University of Maryland Solar Decathlon home

University of Maryland reACT Design

The University of Maryland’s home, reACT, is a flexible, off-the-grid modular home designed around a central “spine” that allows for relatively easy additions. The team hopes its adaptable model could be scalable to accommodate a wide range of family sizes and other uses. An indoor hydroponic wall, outdoor veggie garden, and movable green wall that can be brought inside in the winter time will help make this home’s future occupants more self-sufficient for food in addition to energy.

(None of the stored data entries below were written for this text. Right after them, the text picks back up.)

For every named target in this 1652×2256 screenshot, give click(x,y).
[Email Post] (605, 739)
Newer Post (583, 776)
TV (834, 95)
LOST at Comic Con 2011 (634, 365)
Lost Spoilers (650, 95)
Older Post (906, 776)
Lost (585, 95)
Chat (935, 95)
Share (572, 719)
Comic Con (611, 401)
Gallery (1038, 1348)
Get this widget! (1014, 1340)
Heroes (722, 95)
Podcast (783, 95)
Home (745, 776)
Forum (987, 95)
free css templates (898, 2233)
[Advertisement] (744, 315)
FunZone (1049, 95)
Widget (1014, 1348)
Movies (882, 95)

Photo by: University of Maryland

University of Maryland

The goal is for no energy to be wasted. That’s one of the features the University of Maryland—and 12 other teams from the U.S., Netherlands, and Switzerland—will be tested on when they ship and rebuild their home for the competition in Denver in October. Teams will have to show that their houses produce as much, if not more, energy than they consume.

“Construction is the biggest contributor to waste energy, so we’re trying to show people another way in which houses can be built,” says Alla Elmahadi, a 26-year-old architecture and real estate development student from the United Kingdom. She’s the architecture construction manager for the Maryland team. “You don’t have to sacrifice the architecture of the house [to make it efficient]—it can be as beautiful as it can be used in a very efficient way.”

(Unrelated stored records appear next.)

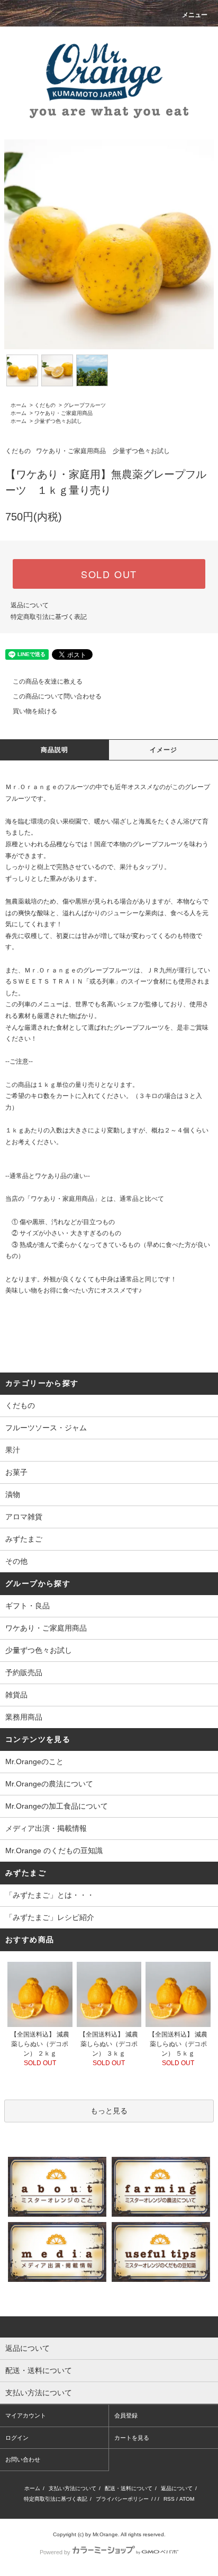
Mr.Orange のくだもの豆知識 (54, 1850)
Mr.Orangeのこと (34, 1761)
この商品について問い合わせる (57, 696)
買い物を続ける (35, 711)
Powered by (55, 2552)
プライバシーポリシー (122, 2499)
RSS (169, 2499)
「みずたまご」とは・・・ (49, 1895)
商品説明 (55, 750)
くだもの (45, 405)
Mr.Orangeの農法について (49, 1784)
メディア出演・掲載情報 (46, 1828)
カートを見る (131, 2438)
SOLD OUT (109, 574)
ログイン (17, 2438)
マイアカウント (25, 2415)
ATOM (186, 2499)
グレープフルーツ (84, 405)
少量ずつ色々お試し (58, 421)
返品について (30, 605)
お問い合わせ (22, 2459)
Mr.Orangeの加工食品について (56, 1806)
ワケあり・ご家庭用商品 (63, 413)
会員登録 (126, 2415)
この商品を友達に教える (48, 681)
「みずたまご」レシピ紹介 (49, 1917)
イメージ (164, 750)
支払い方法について (72, 2488)
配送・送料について (128, 2488)
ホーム (18, 405)
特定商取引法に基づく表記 (49, 617)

A team of students from the University of California at Berkeley and University of Denver has designed a house model that can be stacked three units high to accommodate multiple families on long, skinny infill lots in urban areas, where a more traditional house likely wouldn’t fit.

University of California Solar Decathlon home

University of California at Berkeley and University of Denver’s RISE

Built for long, narrow spaces, RISE has windows on two walls instead of all four. Identical units can be stacked three high without altering the structure of the home, so it can easily become a multi-family home. The large and open staircase was intentional: The team wants to facilitate community between neighbors.

Photo by: University of California at Berkeley/University of Denver

University of California at Berkeley/University of Denver

Their design, called RISE, has features like air-filtering countertops, wool insulation, a rooftop deck accessed by a wide staircase, and a flexible floorplan, thanks to moving walls homeowners can adjust to triple the living room space and shrink the bedroom when desired. The team has been working on the project for two years. In early 2016, the Berkeley students split up into groups with drawing materials and pieces of cardboard to start building model designs, says 21-year-old Joan Gibbons, a junior civil engineering major. She and many other Berkeley students are spending part of the summer in Colorado with University of Denver students to build and rebuild the house in preparation for the competition in October. Afterward, both RISE and reACT will be donated, and real families will live in the houses.

From Oct. 5 to 15, the teams will showcase their homes in Denver at the 61st and Peña Station on the University of Colorado commuter rail. They'll put their homes to the test for tasks like driving an electric car charged via the home’s solar system, and compete for cash prizes up to $300,000.

The public is invited to attend the competition to learn more about sustainable design and net-zero housing, and to tour these innovative homes. The U.C. Berkeley and Denver team plans to host family game nights in their house, to show people what it would really be like to live there.

“Our design provides awareness of what’s [possible],” says Jack Ross, the 26-year-old University of Denver grad student leading the team. “We’re teaching people about technologies they didn’t know they wanted.”